Ana içeriğe atla

Cinsiyet Savaşlarının Gölgesinde Toplumun Çöküşü

 


Toplumsal Yaşamda Cinsiyet Temelli Çarpıklıklar ve Ahlaki Erozyonun Derin Anatomisi

Modern toplumlar, eşitlik, özgürlük ve adalet gibi temel kavramları sürekli gündemde tutarken, bu kavramların içini ne kadar doldurabildiğimiz sorusu çoğu zaman göz ardı edilmektedir. Özellikle cinsiyet temelli ayrımcılık ve kutuplaşma, toplumsal ahengin bozulmasında önemli bir rol oynamaktadır. Cinsiyet rolleri arasındaki doğal farklılıkları toplumsal çatışma aracı hâline getirmek, yalnızca bireyleri değil, aileyi ve daha büyük ölçekte toplumu çökertmeye götüren ciddi bir tehdittir. Bu yazıda, özellikle son yıllarda medyada ve kamuoyunda tek taraflı olarak dile getirilen cinsiyet temelli taciz ve baskı konularının, çoğu zaman sadece bir cinsiyet üzerinden yürütülerek nasıl bir çarpıklık yarattığına ve bu çarpıklığın toplumsal yapıyı nasıl ifsat ettiğine derinlemesine değinilecektir.

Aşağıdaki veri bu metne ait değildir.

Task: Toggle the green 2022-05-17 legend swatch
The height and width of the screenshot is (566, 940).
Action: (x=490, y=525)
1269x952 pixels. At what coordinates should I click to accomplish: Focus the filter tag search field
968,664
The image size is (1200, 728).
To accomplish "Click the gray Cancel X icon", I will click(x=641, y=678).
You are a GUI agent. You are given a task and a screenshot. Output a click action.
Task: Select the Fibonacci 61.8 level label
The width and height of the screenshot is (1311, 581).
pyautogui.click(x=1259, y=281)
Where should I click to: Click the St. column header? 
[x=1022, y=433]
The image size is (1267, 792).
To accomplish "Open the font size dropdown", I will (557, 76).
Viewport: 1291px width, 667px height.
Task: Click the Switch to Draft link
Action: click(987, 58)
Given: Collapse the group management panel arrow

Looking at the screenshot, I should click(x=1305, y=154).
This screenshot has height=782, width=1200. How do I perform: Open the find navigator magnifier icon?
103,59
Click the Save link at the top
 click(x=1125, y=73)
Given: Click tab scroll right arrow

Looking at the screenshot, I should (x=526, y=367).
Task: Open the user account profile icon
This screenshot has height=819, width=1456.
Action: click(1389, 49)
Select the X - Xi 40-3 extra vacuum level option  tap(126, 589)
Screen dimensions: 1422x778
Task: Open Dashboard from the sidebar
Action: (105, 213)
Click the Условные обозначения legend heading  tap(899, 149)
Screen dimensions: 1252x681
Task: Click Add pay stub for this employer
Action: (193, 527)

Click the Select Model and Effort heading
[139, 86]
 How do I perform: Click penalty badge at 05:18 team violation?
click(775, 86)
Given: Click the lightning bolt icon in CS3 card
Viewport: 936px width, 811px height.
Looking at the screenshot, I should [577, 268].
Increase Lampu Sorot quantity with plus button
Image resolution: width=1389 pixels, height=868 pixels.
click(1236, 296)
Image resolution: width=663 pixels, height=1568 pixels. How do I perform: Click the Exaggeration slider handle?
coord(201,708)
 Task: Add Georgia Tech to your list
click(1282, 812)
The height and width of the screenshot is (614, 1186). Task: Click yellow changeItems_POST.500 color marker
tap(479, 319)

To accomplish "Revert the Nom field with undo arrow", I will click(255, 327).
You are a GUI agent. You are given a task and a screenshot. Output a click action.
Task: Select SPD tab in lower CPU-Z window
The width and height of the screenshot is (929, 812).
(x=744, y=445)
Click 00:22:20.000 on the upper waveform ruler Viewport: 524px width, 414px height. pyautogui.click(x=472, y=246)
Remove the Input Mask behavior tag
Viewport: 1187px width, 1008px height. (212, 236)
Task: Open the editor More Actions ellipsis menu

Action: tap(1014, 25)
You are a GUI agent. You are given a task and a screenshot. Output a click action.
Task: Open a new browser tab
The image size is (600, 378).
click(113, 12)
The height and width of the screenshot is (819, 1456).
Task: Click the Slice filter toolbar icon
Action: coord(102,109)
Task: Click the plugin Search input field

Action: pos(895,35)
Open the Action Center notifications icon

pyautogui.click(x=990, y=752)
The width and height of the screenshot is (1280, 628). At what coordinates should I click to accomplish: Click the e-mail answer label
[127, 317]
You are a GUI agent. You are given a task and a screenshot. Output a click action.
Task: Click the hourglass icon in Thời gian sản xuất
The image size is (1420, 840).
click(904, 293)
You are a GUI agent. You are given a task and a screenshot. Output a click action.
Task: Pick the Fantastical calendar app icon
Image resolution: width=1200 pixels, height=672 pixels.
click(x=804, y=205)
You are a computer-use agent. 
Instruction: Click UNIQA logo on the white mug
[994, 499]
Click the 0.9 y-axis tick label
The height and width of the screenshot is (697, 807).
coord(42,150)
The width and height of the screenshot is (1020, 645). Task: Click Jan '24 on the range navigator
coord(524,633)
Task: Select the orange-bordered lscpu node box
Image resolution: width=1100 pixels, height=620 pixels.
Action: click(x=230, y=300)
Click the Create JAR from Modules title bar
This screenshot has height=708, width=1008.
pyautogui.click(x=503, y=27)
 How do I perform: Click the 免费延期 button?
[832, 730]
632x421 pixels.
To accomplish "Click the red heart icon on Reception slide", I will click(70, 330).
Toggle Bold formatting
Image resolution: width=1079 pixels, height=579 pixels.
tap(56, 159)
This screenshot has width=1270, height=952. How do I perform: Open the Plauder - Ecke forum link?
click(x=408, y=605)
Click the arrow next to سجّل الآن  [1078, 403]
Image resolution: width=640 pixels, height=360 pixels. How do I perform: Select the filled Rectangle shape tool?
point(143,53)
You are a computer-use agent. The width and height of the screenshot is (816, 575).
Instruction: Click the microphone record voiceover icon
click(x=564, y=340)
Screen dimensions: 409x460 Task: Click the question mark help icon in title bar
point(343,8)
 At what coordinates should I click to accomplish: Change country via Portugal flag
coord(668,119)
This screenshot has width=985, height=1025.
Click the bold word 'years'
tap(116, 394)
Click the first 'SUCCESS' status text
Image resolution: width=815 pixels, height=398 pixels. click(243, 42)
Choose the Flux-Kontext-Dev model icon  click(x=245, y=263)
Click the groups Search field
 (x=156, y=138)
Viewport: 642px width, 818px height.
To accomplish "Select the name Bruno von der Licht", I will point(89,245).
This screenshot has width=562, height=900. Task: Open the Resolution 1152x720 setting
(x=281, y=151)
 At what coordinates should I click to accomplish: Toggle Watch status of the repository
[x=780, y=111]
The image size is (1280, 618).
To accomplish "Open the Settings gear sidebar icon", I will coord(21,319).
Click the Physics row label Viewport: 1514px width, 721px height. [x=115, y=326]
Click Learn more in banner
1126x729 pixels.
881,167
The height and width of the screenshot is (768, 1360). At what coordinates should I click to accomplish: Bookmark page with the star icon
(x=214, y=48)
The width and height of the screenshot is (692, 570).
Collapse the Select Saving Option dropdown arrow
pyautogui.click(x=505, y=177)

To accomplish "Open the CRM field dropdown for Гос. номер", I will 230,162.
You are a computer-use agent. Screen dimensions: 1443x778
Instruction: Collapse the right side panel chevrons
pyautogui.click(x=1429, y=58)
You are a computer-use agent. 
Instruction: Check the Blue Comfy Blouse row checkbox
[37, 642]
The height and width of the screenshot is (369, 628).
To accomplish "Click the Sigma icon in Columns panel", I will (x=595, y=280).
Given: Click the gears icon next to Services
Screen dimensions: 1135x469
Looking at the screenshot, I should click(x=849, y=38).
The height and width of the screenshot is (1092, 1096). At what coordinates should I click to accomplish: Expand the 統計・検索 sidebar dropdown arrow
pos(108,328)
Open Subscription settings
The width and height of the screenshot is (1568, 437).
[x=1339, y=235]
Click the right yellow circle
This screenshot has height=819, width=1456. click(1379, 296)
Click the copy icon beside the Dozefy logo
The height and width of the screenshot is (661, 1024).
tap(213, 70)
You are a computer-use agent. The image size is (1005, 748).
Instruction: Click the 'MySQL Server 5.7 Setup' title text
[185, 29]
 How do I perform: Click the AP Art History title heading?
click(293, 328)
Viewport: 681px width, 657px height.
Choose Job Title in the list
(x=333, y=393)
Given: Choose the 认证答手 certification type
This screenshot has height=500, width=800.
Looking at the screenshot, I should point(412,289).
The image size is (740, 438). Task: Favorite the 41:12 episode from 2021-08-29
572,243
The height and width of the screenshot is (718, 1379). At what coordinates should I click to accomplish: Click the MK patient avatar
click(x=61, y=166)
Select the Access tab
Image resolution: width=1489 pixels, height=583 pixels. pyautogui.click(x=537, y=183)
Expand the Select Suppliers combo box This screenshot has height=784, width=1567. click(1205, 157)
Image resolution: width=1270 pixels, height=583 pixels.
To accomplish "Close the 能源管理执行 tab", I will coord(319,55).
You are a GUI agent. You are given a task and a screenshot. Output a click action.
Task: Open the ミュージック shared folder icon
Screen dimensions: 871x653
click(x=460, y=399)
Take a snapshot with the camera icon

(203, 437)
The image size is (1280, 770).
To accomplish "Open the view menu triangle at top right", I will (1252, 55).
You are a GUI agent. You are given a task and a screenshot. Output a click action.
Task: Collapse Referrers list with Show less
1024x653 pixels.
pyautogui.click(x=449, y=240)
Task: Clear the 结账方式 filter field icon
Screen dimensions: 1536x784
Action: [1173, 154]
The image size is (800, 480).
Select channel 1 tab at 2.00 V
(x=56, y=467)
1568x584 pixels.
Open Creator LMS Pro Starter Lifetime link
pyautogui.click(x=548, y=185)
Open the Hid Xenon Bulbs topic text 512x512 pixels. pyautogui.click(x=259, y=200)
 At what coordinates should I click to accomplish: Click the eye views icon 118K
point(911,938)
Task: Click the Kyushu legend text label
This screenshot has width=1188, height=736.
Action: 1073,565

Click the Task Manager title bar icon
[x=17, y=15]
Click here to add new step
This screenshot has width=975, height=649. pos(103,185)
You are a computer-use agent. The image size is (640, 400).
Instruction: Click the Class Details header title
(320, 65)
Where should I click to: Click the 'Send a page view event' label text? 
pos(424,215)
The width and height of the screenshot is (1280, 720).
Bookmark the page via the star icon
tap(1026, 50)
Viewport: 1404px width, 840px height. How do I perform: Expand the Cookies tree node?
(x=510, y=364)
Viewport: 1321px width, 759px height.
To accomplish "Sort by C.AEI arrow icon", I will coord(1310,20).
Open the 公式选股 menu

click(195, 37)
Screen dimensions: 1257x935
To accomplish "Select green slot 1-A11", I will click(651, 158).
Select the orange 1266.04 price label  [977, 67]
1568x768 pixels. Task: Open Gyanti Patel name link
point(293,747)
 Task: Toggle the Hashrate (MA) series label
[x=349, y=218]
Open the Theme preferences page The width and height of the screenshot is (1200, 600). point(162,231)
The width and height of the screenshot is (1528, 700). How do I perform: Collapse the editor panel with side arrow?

Tacizin Cinsiyeti Olmaz Gerçeklik ve Medya Algısı Arasındaki Uçurum

Toplumda taciz denilince akla ilk olarak erkek fail, kadın mağdur gelmektedir. Bu algı, medyada sürekli olarak tekrarlanan anlatıların bir sonucudur. Ancak toplumsal yaşam, bireylerin karşılıklı olarak birbirleri üzerinde oluşturdukları baskılarla şekillenir. Günlük yaşamda toplu taşımada, iş yerinde, sosyal alanlarda kadınların da erkekler üzerinde fiziksel, sözlü ya da psikolojik baskı uyguladığı durumlar azımsanmayacak kadar fazladır. Ancak bu tür eylemler çoğu zaman görünmez kılınmakta ya da meşrulaştırılmaktadır. Bu durum hem gerçekliği çarpıtmakta hem de toplumsal vicdanı ve adalet terazisini bozmaktadır.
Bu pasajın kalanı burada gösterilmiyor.